こうした選手のために進化してきた技術が、アスリートではない障害者にとっても、欠かせないものになっているんです。
>>義手や義足の製作を手がける義肢装具士、齋藤拓さんです。
>>これまで19年のキャリアを通して作ってきた義肢はおよそ1000本。
パリパラリンピックに出場する5人の日本代表選手を担当しています。
その1人、自転車の藤田征樹選手は、交通事故で両足を失い、ひざ下からが義足です。
今回で5大会連続出場となる藤田選手。
初出場の北京大会で日本の義足アスリートとして初のメダリストになると、これまで3個の銀メダル、2個の銅メダルを齋藤さんの義足とともに獲得してきました。
義肢技術の進化とその日常生活への応用
パリに飛び立つ4日前、齋藤さんを藤田選手が訪ねていました。
体の一部となって戦う義足、その最終調整のためです。
培ってきた技術が注ぎ込まれるのが、肉体と義足をつなぐソケットと呼ばれる部分です。
齋藤さんが装具士になった当初、痛みが出やすいすねの骨の部分を避けて、側面とひざ裏辺りの3面で体重を支える形が主流でした。

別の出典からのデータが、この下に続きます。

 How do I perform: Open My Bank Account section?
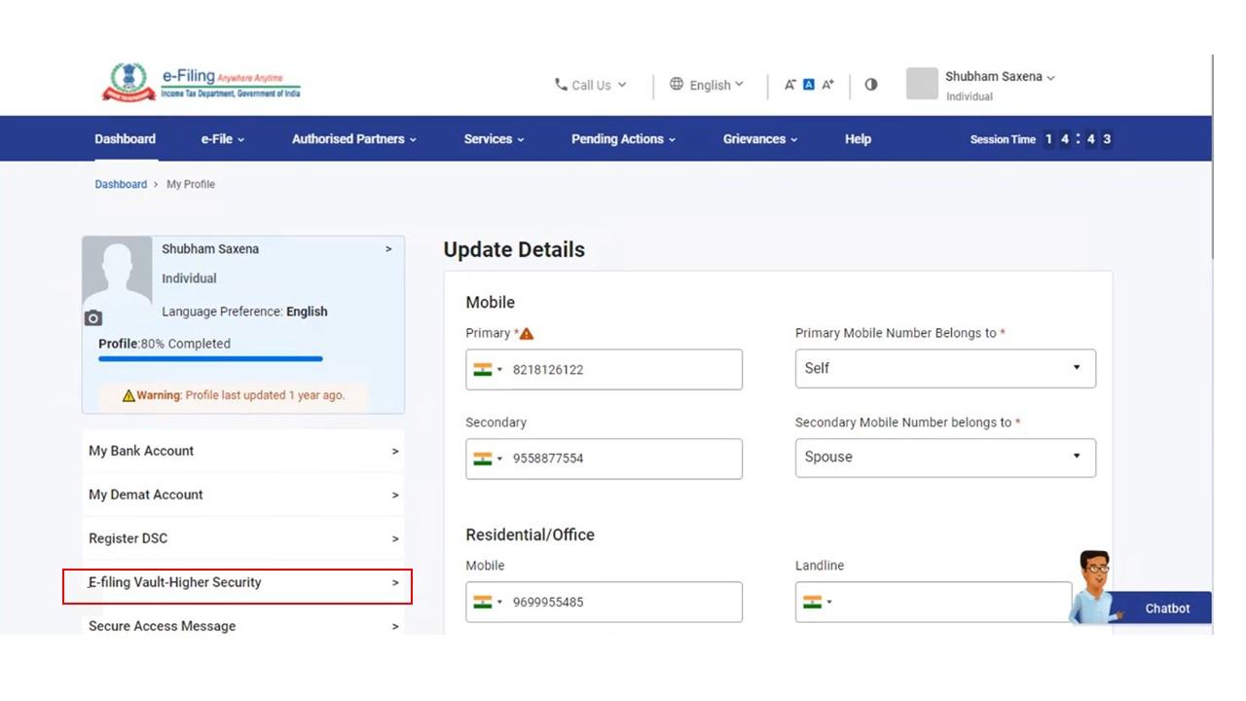tap(242, 451)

齋藤さんは、逆転の発想で、すねの骨がある前の面を加えた4面で支える方法を思いつきます。
体重を分散させて、痛みが出にくくなると考えました。
そのために、すねとソケットの接する面は0.1ミリ単位で調整。
極限まで滑らかに仕上げていきます。
齋藤さんは、この技術をパラアスリート以外の障害者が日常生活で使うものにも反映させています。
小島浩幸さんです。
15年前にすねの骨に腫瘍が見つかり、切断を余儀なくされました。
別の義足を使っていたときには痛みがありましたが、藤田選手と同じ4面で支える齋藤さんのソケットにしてから、生活が変わったといいます。
自転車にも乗れるようになった小島さん。
出勤や買い物など、移動が容易になったことで、生活の幅が広がりました。
さらに7年前からは、新たな趣味としてゴルフを始めました。
4時間かけてプレーするゴルフでも、痛みを感じたことはありません。
>>パラアスリートの道具を進化させていく先に、齋藤さんは義手や義足をもっと快適なものにしていきたいと考えています。
>>一人一人に合わせてフィットさせる技術を向上させてきたことで、齋藤さんの義足は長い期間、使用できるようになっているということです。
>>そして、5大会目のパラリンピックとなる自転車の藤田選手ですが、早速、日本時間のあす、最初の出場種目、男子個人パシューから臨みます。